● **TESTO SCELTO**
────────────────
Tremila tonnellate di rotaie, 40 mila traverse per un peso complessivo di 12 mila tonnellate, 46 mila metri cubi di pietrisco: è questo il materiale per necessario per il primo dei cantieri per l’ammodernamento funzionale e la messa in sicurezza della Ferrovia Centrale Umbra che si è aperto lunedì sulla tratta Umbertide-Città di Castello. In occasione dell’avvio dei lavori, stamattina alla stazione di Umbertide si è svolta una visita guidata al cantiere alla quale hanno preso parte gli assessori regionali Giuseppe Chianella e Fernanda Cecchini, i sindaci Luciano Bacchetta (Città di Castello), Marco Locchi (Umbertide) e Paolo Fratini (San Giustino), il vicesindaco di Sansepolcro Luca Galli, il direttore territoriale di Rfi (Rete Ferroviaria Italiana- Gruppo Ferrovie dello Stato) Stefano Morellina e alcuni rappresentanti di Salcef Group, aggiudicataria dei lavori.

Il parere dell’ingegnere «Queste prime due o tre settimane – ha spiegato l’ingegner Morellina illustrando i lavori, dall’avvio della fase ‘zero’ – verranno dedicate all’approvvigionamento del materiale e alla preparazione. Si procederà poi allo smontaggio del vecchio binario, sui circa 24 chilometri fra le due stazioni, e alla sua ricostruzione per poter permettere a far tornare a circolarvi i treni in primavera».
────────────────
● **DATI**
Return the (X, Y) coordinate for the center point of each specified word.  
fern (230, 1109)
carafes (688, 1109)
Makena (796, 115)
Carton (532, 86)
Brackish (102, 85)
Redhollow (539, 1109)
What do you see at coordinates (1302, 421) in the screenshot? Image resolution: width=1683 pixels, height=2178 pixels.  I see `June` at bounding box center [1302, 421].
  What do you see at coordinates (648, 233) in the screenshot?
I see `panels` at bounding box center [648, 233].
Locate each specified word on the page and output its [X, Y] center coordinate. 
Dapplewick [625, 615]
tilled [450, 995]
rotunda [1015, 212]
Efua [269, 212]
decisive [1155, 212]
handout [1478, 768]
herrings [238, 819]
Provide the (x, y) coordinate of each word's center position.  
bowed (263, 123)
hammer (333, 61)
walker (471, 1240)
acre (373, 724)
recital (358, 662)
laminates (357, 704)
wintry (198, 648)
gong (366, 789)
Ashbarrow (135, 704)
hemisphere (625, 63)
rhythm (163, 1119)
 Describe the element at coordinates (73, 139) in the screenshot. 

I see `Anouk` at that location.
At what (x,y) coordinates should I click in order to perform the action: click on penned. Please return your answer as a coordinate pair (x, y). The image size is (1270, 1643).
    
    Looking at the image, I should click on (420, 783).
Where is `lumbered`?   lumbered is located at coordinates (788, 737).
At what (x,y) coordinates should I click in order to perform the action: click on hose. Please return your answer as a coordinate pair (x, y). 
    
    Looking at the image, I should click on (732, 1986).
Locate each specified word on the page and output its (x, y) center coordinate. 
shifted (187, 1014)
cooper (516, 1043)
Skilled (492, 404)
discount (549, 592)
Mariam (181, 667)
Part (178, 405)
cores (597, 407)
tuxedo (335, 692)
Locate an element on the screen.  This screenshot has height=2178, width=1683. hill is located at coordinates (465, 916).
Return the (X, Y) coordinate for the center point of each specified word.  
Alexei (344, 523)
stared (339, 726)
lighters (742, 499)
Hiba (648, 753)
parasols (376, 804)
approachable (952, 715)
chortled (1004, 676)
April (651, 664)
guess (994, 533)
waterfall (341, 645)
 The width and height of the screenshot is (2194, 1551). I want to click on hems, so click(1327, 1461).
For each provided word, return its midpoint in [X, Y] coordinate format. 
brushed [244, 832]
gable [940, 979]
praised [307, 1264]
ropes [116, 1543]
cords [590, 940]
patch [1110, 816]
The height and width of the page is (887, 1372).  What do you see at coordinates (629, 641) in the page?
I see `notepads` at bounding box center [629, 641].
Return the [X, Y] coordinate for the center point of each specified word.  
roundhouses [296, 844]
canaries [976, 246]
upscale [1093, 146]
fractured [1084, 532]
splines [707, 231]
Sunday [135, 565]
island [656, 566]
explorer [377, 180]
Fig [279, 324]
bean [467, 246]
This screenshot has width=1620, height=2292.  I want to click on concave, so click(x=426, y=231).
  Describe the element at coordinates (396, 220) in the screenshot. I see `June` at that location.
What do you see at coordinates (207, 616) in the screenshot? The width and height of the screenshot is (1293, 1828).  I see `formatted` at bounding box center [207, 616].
────────────────
Trascrivi senza modifiche il passo del testo sulla Ferrovia Centrale Umbra che va da "Tremila tonnellate di" fino a "aggiudicataria dei lavori." compreso. L'elenco non ha alcun legame con il testo sulla Ferrovia Centrale Umbra.

● **SOLUZIONE**
Tremila tonnellate di rotaie, 40 mila traverse per un peso complessivo di 12 mila tonnellate, 46 mila metri cubi di pietrisco: è questo il materiale per necessario per il primo dei cantieri per l’ammodernamento funzionale e la messa in sicurezza della Ferrovia Centrale Umbra che si è aperto lunedì sulla tratta Umbertide-Città di Castello. In occasione dell’avvio dei lavori, stamattina alla stazione di Umbertide si è svolta una visita guidata al cantiere alla quale hanno preso parte gli assessori regionali Giuseppe Chianella e Fernanda Cecchini, i sindaci Luciano Bacchetta (Città di Castello), Marco Locchi (Umbertide) e Paolo Fratini (San Giustino), il vicesindaco di Sansepolcro Luca Galli, il direttore territoriale di Rfi (Rete Ferroviaria Italiana- Gruppo Ferrovie dello Stato) Stefano Morellina e alcuni rappresentanti di Salcef Group, aggiudicataria dei lavori.